# What is your favorite cheering music and why?



## NLAdriaan (Feb 6, 2019)

Many composers have made some pretty cheering music. Often clearly religious (Exultate, Jubilate) but also secular. The subject does not really matter, but the level of happiness, empowerment, goosebumps sure does. It will often be choral music, but it may as well be purely instrumental or a small scale composition, like a Lied/song.

Which one lifts you up anytime and is there one special version that does the work for you anytime.

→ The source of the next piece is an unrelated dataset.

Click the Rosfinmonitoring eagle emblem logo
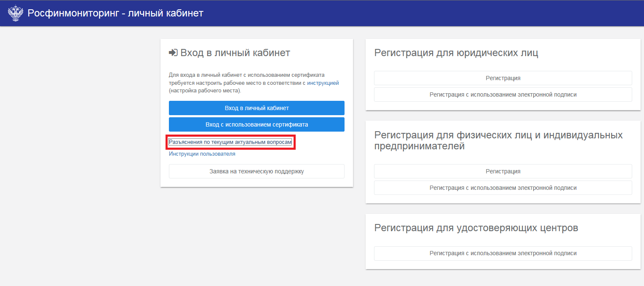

I would like to kick off an obvious secular contender: 'Seht, die Sonne', from Schonberg's Gurrelieder

No matter when or which interpretation, if I hear these few minutes of music, it always makes me happy. The sun is of course also a quite innocent contender to worship






Which cheering music makes you instantly happy?


----------



## JAS (Mar 6, 2013)

Might I suggest Alexis-Emmanuel Chabrier (1841-1894) . . . in particular his Joyeuse Marche. (It is certainly exuberant, and fun.)


----------



## Enthusiast (Mar 5, 2016)

Mozart - the Da Ponte operas and in the right hands many of the symphonies and much more. When I say "in the right hands" I just mean that some performers have a way with Mozart which fills me with joy. Other performers do Mozart well, too, but are not so joy-inspiring.


----------



## annaw (May 4, 2019)

Beehtoven 6th and 9th symphonies! The whole idea of _Pastoral_ is just so beautiful, cheerful and carefree. The 9th is called _An die Freude_ - its name speaks for itself . Also Mendelssohn's _Italian_ and the last movement of Beethoven's _Waldstein_ sonata. The weirdest one for me is probably Mahler's 8th - for some reason I find it extremely joyful piece.


----------



## Strange Magic (Sep 14, 2015)

I love the mad glee of the Presto of Bach's Brandenburg No. 4. I can see Bach rising from his desk and hopping about the room periodically as he wrote down the score, all the while listening in his head.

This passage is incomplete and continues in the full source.